CAL SUPREME COURT RESTRICTS CAREGIVER
TO DEFININTION IN 215
Web Posted November 26, 2008
On Monday the California Supreme Court strictly narrowed
the definition of medical marijuana "caregiver" as provided in the state's
Medical Marijuana Program. The decision takes effect immediately and impacts
cases now before the courts.
According to the decision in People v. Mentch, S148204 a caregiver must do much more than provide
marijuana to a patient and the caregiving relationship must have existed prior
to the provision of marijuana.
This strikes down the main line of defense that many
growers have relied on, accumulating physician recommendation documents from
multiple patients while being little more than exclusively contracted providers
of marijuana to those individuals, oftentimes while also growing more for
dispensaries or commercial sale. Proponents cited abuses
of the caretaker model of marijuana defense to build support for Measure
B, which sought to limit per patient plant limits to the state regulations
of six mature or 12 immature plants.
Although Measure B passed in June, there is a temporary
stay against its plant limit subject.
In addition the Attorney General has published medical
marijuana guidelines that are self contradictory, and has asked the Supreme
Court to review the Kelly and Phomphakdy decisions which struck down the protective
plant limits in H&S §11362.77 on which the second subject of Measure
B was based.
California Health and Safety Code Section 11362.5, subdivision
(d) provides: “Section 11357, relating to the possession of marijuana, and
Section 11358, relating to the cultivation of marijuana, shall not apply to
a patient, or to a patient’s primary caregiver, who possesses or cultivates
marijuana for the personal medical purposes of the patient upon the written
or oral recommendation or approval of a physician.” In turn, section
11362.5, subdivision (e) defines “primary caregiver” as “the individual designated
by the person exempted under this section who has consistently assumed responsibility
for the housing, health, or safety of that person.”
It is this plain language about "housing, health or safety"
that has been overlooked up to now.
In Mentch, the Court concluded that simply supplying
someone with medical marijuana - or even taking them to the doctor now and
then - does not make you a caregiver for the purpose of protecting you from
prosecution for cultivating and transporting marijuana.
"We have no doubt our interpretation of the statute will
pose no obstacle for those bona fide primary caregivers whose ministrations
to their patients the Act was actually intended to shield from prosecution.
The spouse or domestic partner caring for his or her ailing companion, the
child caring for his or her ailing parent, the hospice nurse caring for his
or her ailing patient — each can point to the many ways in which they, medical
marijuana aside, attend to and assume responsibility for the core survival
needs of their dependents. The Act allows them, insofar as state criminal
law is concerned, to add the provision of marijuana, where medically recommended
or approved, as one more arrow in their caregiving quiver.

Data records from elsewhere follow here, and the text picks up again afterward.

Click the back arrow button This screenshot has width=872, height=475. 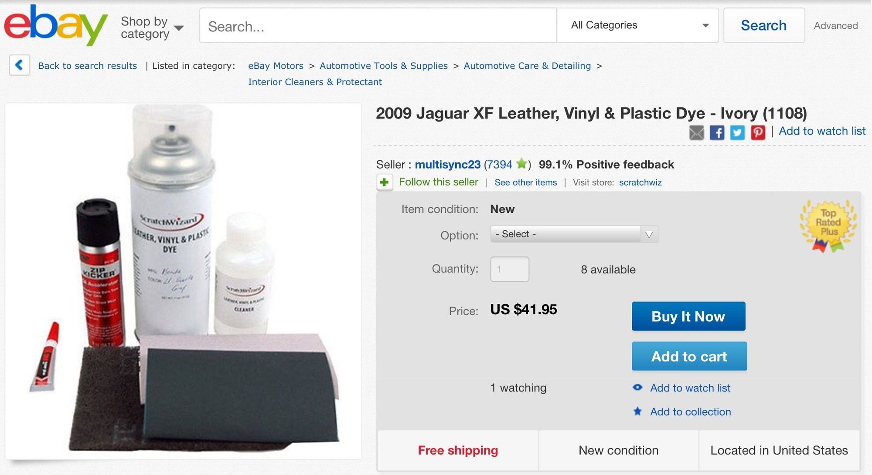19,65
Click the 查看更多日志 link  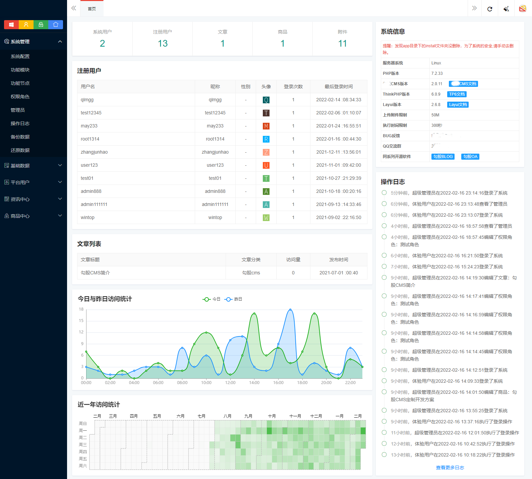tap(450, 468)
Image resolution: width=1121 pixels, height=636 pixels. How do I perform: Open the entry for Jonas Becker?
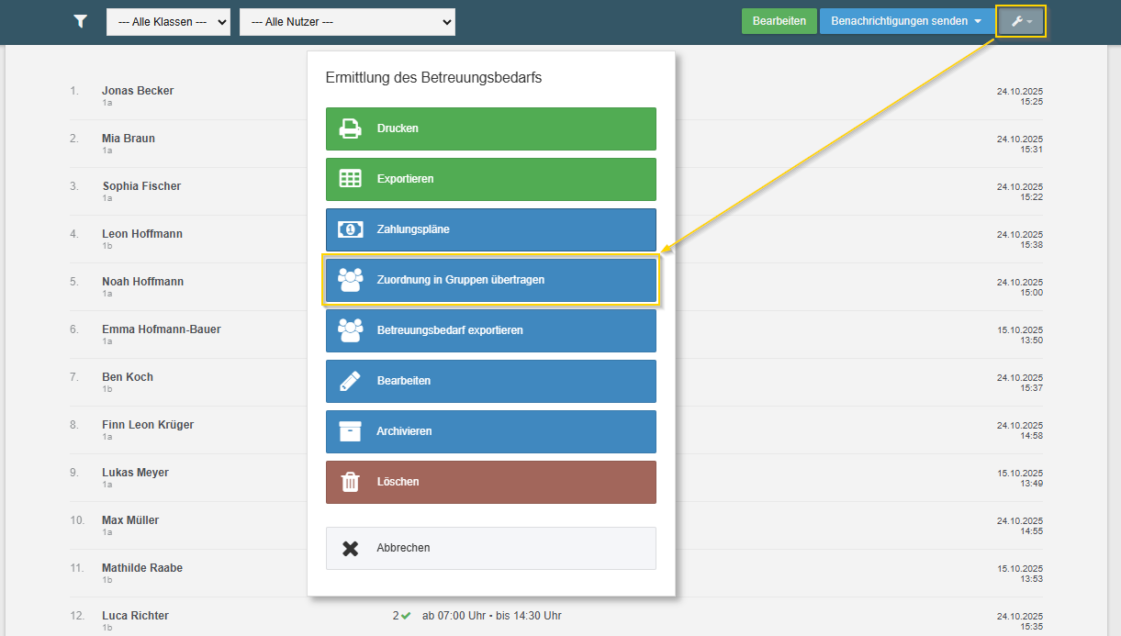pos(138,91)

It simply does
not provide similar protection where the provision of marijuana is itself
the substance of the relationship," the Court wrote in the decision.
The California Supreme Court's decision stems from a
case in Santa Cruz County in which Roger Mentch was convicted of marijuana
cultivation and transportation even though he had a medical marijuana card
and provided medical marijuana to five patients and two dispensaries. Two
of his patients testified that he provided them with less than two ounces
of dried bud per month in return for small cash payments. He did not
appear to be profiting from the operation conducted out of his house which
he styled "The Hemporium."
He was involved in a romatic relationship with one of
the patients who was in the home at the time of his arrest with her young
daughter. He had a small amount of cash, hash oil and concentrated marijuana
as well as at least one weapon.
175 marijuana plants were growing in separate room in
his home and growing in his home and some 130 of these were mature plants.
He was caught because he deposited over $10,000 in a
local bank where a teller complained his money smelled so strongly of marijuana
they had to store it outside the building.
Mentch's defense was based on his contention that he
was protected from prosecution by his role as a caregiver for others, defined
by him as the person who took responsibility for a medical marijuana
patient's health by providing that patient with marijuana.
But he was convicted in trial court. He had the conviction
reversed on appeal by arguing that the trial court judge should have instructed
the jury that he conceivably had a caregiver defense.
The California Supreme Court, however, decided to take
the case in order to define caregiver in the law and since it went on to define
caregiver as much more than supplying marijuana, the court concluded that
the trial judge had correctly omitted the caregiving defense in the instructions
to the jury and that Mentch's appeal had no basis.
Dale Gieringer of CalNORML stated, "The Court's ruling
effectively limits the caregiver defense to relatives, personal friends and
attendants, nurses, etc. In particular, it excludes its use by medical marijuana
buyers' clubs,' retail dispensaries and delivery services. The remaining legal
defense for medical marijuana providers is to organize as patient cooperatives
and collectives, which are legal under SB 420."